The only Cambrian fossil species that seems to be closely related to the entoprocts is Cotyledion, but there are several other enigmatic animals that have also been tentatively allied with the group as members of early stem lineages.
Dinomischus venustus is known from the Chinese Chengjiang fossil deposits (~518 million years ago). Another species in the same genus, Dinomischus isolatus, is known from the Canadian Burgess Shale (~508 million years ago) and the similarly-aged Chinese Kaili Biota, with a possible additional occurrence from Czechia (~513 million years ago).
It had a cup-shaped body on a long stalk, reaching up to 10cm tall (4″), with 18 stiff plate-like “petals” around its top that seem to have encircled both its mouth and anus. Some newer specimens from Chengjiang also show feathery soft-tissue tentacles running along the inside surface of the petals, and what may be a bulbous “oral cone” around the mouth.
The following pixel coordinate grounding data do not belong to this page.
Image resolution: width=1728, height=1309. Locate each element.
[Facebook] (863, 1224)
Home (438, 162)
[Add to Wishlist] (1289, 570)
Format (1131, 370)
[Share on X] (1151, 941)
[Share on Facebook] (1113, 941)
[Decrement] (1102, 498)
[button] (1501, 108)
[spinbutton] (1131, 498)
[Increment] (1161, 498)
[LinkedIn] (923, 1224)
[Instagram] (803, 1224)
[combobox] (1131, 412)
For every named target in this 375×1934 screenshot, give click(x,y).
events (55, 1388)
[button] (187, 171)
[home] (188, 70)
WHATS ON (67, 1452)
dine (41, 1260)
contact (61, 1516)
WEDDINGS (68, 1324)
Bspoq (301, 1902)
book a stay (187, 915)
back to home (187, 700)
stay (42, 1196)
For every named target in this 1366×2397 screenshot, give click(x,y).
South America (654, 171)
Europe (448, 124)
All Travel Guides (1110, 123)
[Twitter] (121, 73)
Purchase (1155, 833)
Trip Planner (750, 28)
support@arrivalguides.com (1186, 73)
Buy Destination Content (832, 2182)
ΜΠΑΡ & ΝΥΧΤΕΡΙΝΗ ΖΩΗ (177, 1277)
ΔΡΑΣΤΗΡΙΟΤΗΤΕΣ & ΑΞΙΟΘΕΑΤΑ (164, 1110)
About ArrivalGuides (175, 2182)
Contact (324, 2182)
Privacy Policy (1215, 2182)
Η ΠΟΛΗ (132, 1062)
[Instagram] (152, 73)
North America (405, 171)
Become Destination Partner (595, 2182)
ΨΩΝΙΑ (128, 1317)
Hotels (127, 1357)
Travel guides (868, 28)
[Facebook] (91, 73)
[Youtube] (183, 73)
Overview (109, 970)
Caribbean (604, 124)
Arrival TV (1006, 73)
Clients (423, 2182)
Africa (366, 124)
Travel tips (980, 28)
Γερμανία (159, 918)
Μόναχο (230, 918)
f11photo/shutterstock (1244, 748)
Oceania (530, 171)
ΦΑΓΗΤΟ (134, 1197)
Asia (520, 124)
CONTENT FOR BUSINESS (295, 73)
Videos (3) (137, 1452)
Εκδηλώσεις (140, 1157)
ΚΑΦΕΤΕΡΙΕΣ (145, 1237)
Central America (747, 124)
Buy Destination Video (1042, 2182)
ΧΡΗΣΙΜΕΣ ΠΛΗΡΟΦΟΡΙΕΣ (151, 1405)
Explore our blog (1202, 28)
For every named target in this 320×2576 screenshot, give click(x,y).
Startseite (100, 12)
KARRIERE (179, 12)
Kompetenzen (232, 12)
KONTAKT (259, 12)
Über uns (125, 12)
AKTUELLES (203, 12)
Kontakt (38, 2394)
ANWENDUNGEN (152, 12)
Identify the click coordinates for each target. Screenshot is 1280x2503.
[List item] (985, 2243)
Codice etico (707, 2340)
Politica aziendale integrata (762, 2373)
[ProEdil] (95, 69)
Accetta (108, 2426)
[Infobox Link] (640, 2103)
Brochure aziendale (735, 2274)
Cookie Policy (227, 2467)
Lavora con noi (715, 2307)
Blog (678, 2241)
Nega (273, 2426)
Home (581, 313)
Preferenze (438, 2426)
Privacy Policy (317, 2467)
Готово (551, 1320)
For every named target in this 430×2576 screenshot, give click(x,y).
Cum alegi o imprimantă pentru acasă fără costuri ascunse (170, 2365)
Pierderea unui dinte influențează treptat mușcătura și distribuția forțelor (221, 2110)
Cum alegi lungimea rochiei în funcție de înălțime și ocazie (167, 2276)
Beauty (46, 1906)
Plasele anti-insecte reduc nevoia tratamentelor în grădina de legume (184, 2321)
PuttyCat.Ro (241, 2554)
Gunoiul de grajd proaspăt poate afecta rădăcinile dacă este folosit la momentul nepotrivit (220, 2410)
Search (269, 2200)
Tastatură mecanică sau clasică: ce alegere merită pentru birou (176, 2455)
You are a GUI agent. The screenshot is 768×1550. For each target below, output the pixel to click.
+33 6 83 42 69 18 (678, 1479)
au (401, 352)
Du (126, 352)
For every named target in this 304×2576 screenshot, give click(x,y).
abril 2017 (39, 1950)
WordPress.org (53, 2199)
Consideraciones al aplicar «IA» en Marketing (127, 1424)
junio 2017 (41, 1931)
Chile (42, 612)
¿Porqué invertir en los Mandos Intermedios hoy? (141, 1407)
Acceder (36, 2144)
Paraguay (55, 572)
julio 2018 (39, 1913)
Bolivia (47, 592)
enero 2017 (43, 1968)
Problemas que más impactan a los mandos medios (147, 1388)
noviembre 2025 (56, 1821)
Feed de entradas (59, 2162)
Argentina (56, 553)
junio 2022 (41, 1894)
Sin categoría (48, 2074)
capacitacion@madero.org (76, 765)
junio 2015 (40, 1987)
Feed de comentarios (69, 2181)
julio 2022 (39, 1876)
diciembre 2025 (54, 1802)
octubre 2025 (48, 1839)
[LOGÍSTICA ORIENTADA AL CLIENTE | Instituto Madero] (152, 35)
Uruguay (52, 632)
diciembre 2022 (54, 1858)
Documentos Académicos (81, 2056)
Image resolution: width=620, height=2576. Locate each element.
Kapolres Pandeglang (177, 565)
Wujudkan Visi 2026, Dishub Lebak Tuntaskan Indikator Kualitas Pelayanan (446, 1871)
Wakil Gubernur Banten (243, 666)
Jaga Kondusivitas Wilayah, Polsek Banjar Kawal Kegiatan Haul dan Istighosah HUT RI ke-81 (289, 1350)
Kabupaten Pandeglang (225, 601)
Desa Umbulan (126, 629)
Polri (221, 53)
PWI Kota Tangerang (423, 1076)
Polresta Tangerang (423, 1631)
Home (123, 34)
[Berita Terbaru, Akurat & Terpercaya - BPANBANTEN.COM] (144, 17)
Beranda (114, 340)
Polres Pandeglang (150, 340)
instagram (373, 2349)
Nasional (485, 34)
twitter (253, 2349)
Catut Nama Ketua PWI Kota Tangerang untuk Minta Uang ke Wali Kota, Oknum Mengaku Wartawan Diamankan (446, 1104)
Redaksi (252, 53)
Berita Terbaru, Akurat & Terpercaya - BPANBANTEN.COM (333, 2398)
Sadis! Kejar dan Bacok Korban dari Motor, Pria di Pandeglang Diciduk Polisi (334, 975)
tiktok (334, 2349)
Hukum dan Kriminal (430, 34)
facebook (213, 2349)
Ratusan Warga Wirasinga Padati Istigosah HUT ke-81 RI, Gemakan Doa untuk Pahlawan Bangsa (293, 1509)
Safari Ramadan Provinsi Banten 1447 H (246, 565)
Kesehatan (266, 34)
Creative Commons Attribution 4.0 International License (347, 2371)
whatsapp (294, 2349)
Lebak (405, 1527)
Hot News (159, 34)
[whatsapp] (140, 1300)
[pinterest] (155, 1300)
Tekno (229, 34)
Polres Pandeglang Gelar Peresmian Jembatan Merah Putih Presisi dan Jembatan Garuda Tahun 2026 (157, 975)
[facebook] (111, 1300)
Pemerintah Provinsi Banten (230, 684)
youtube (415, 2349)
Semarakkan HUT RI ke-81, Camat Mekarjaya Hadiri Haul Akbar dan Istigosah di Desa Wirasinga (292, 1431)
Siphusauctum gregarium was discovered in the Canadian Burgess Shale fossil deposits (~508 million years ago), with a closely related species Siphusauctum lloydguntheri also known from Utah (~507-506 million years ago).
Up to around 20cm tall (~8″), it was shaped like a six-lobed tulip (or a bell pepper) on a stalk that attached it to the seafloor. Openings on its underside pulled in water, passed it over filter-feeding comb-like structures inside its body, and then expelled it out the top.
Thousands of specimens have been found, and it seems to have been a fairly abundant animal that often occurred in dense groups.
The entoproct affinities of both of these animals are controversial, however, and they’re often just considered to be “weird wonders” with no clear classification.